>>>>>

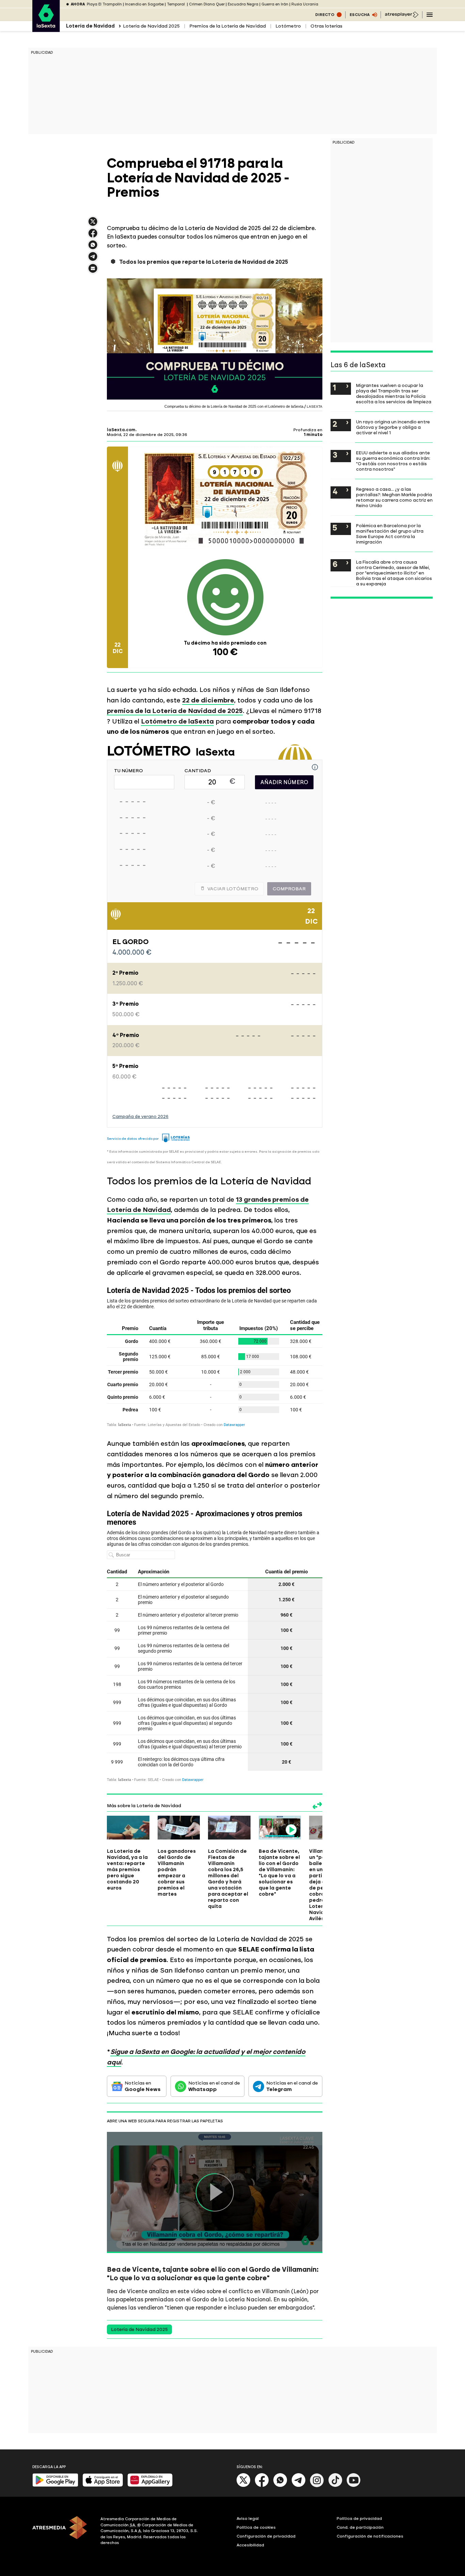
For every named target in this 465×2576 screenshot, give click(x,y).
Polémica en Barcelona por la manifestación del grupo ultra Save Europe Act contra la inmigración (389, 534)
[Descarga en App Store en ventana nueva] (102, 2485)
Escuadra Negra (243, 4)
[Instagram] (317, 2486)
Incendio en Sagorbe (144, 4)
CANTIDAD (198, 770)
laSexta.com (121, 429)
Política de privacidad (359, 2518)
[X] (93, 224)
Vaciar (232, 889)
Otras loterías (326, 26)
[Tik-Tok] (335, 2486)
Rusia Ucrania (304, 4)
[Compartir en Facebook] (93, 236)
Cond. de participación (360, 2527)
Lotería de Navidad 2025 (151, 26)
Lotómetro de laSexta (177, 721)
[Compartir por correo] (93, 271)
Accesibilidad (250, 2545)
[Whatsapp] (280, 2486)
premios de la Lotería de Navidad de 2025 (175, 711)
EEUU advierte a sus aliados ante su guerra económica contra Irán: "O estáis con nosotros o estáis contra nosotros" (393, 461)
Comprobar (289, 889)
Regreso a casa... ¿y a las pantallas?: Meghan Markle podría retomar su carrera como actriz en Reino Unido (394, 497)
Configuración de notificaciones (370, 2536)
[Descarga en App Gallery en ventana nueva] (150, 2485)
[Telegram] (298, 2486)
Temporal (176, 4)
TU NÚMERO (128, 770)
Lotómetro (288, 26)
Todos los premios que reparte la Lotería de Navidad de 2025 (203, 262)
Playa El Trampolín (104, 4)
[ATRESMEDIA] (62, 2531)
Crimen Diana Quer (207, 4)
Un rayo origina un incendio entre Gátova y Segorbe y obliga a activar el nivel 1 (393, 427)
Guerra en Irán (274, 4)
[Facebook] (262, 2486)
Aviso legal (248, 2518)
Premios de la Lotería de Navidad (227, 26)
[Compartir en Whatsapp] (93, 247)
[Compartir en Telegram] (93, 259)
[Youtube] (354, 2486)
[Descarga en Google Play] (55, 2485)
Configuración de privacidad (266, 2536)
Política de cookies (256, 2527)
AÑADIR (284, 782)
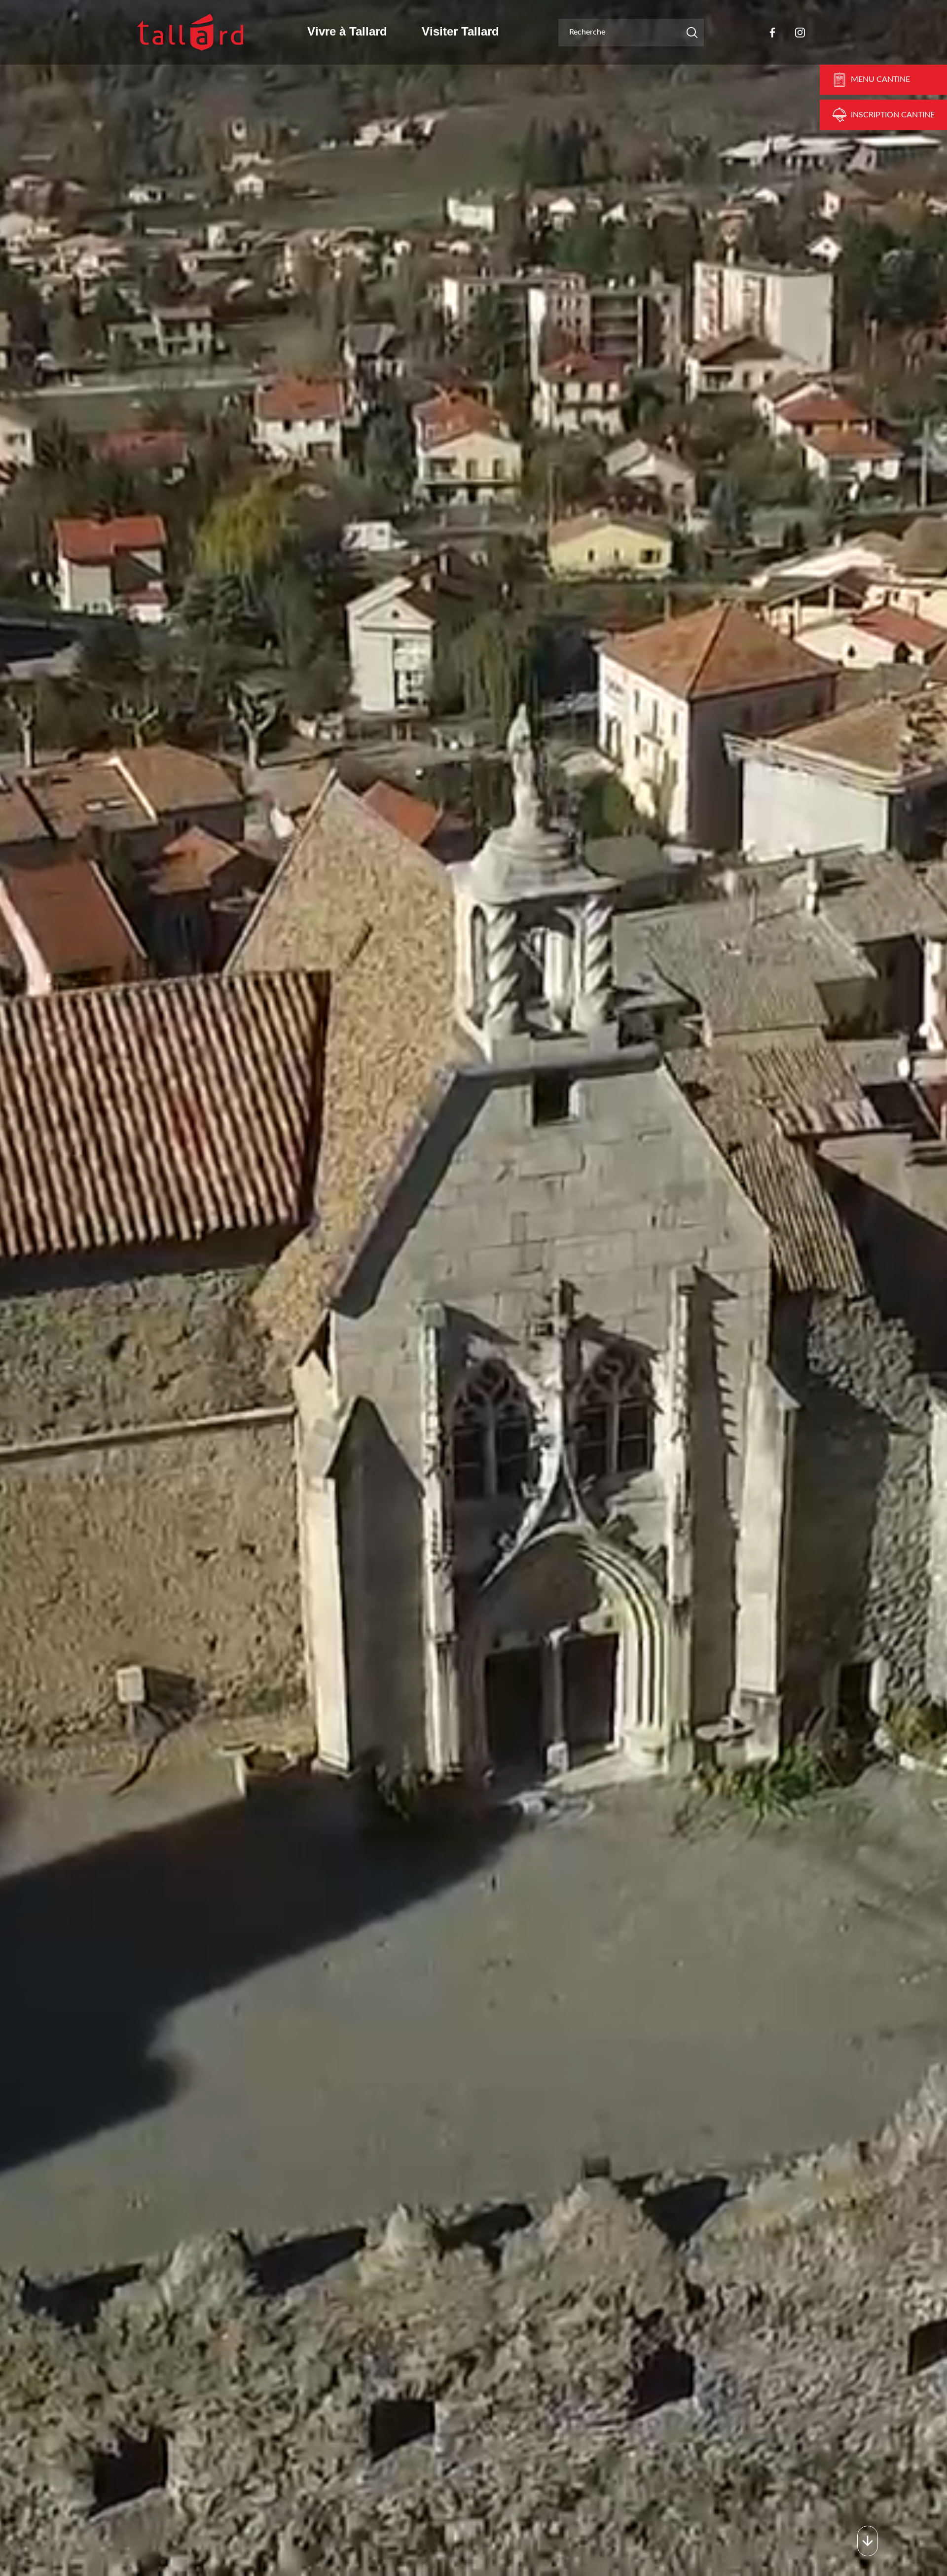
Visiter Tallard (460, 31)
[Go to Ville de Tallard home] (190, 32)
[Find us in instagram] (800, 32)
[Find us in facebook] (772, 32)
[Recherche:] (631, 32)
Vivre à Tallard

<<<<<

#### Task goal:
Return all the records exactly, excluding images.

#### Exercise result:
For every named target in this 465×2576 screenshot, give click(x,y).
Polémica en Barcelona por la manifestación del grupo ultra Save Europe Act contra la inmigración (389, 534)
[Descarga en App Store en ventana nueva] (102, 2485)
Escuadra Negra (243, 4)
[Instagram] (317, 2486)
Incendio en Sagorbe (144, 4)
CANTIDAD (198, 770)
laSexta.com (121, 429)
Política de privacidad (359, 2518)
[X] (93, 224)
Vaciar (232, 889)
Otras loterías (326, 26)
[Tik-Tok] (335, 2486)
Rusia Ucrania (304, 4)
[Compartir en Facebook] (93, 236)
Cond. de participación (360, 2527)
Lotería de Navidad 2025 (151, 26)
Lotómetro de laSexta (177, 721)
[Compartir por correo] (93, 271)
Accesibilidad (250, 2545)
[Whatsapp] (280, 2486)
premios de la Lotería de Navidad de 2025 (175, 711)
EEUU advierte a sus aliados ante su guerra económica contra Irán: "O estáis con nosotros o estáis contra nosotros" (393, 461)
Comprobar (289, 889)
Regreso a casa... ¿y a las pantallas?: Meghan Markle podría retomar su carrera como actriz en Reino Unido (394, 497)
Configuración de notificaciones (370, 2536)
[Descarga en App Gallery en ventana nueva] (150, 2485)
[Telegram] (298, 2486)
Temporal (176, 4)
TU NÚMERO (128, 770)
Lotómetro (288, 26)
Todos los premios que reparte la Lotería de Navidad de 2025 (203, 262)
Playa El Trampolín (104, 4)
[ATRESMEDIA] (62, 2531)
Crimen Diana Quer (207, 4)
Un rayo origina un incendio entre Gátova y Segorbe y obliga a activar el nivel 1 (393, 427)
Guerra en Irán (274, 4)
[Facebook] (262, 2486)
Aviso legal (248, 2518)
Premios de la Lotería de Navidad (227, 26)
[Compartir en Whatsapp] (93, 247)
[Compartir en Telegram] (93, 259)
[Youtube] (354, 2486)
[Descarga en Google Play] (55, 2485)
Configuración de privacidad (266, 2536)
Política de cookies (256, 2527)
AÑADIR (284, 782)
Visiter Tallard (460, 31)
[Go to Ville de Tallard home] (190, 32)
[Find us in instagram] (800, 32)
[Find us in facebook] (772, 32)
[Recherche:] (631, 32)
Vivre à Tallard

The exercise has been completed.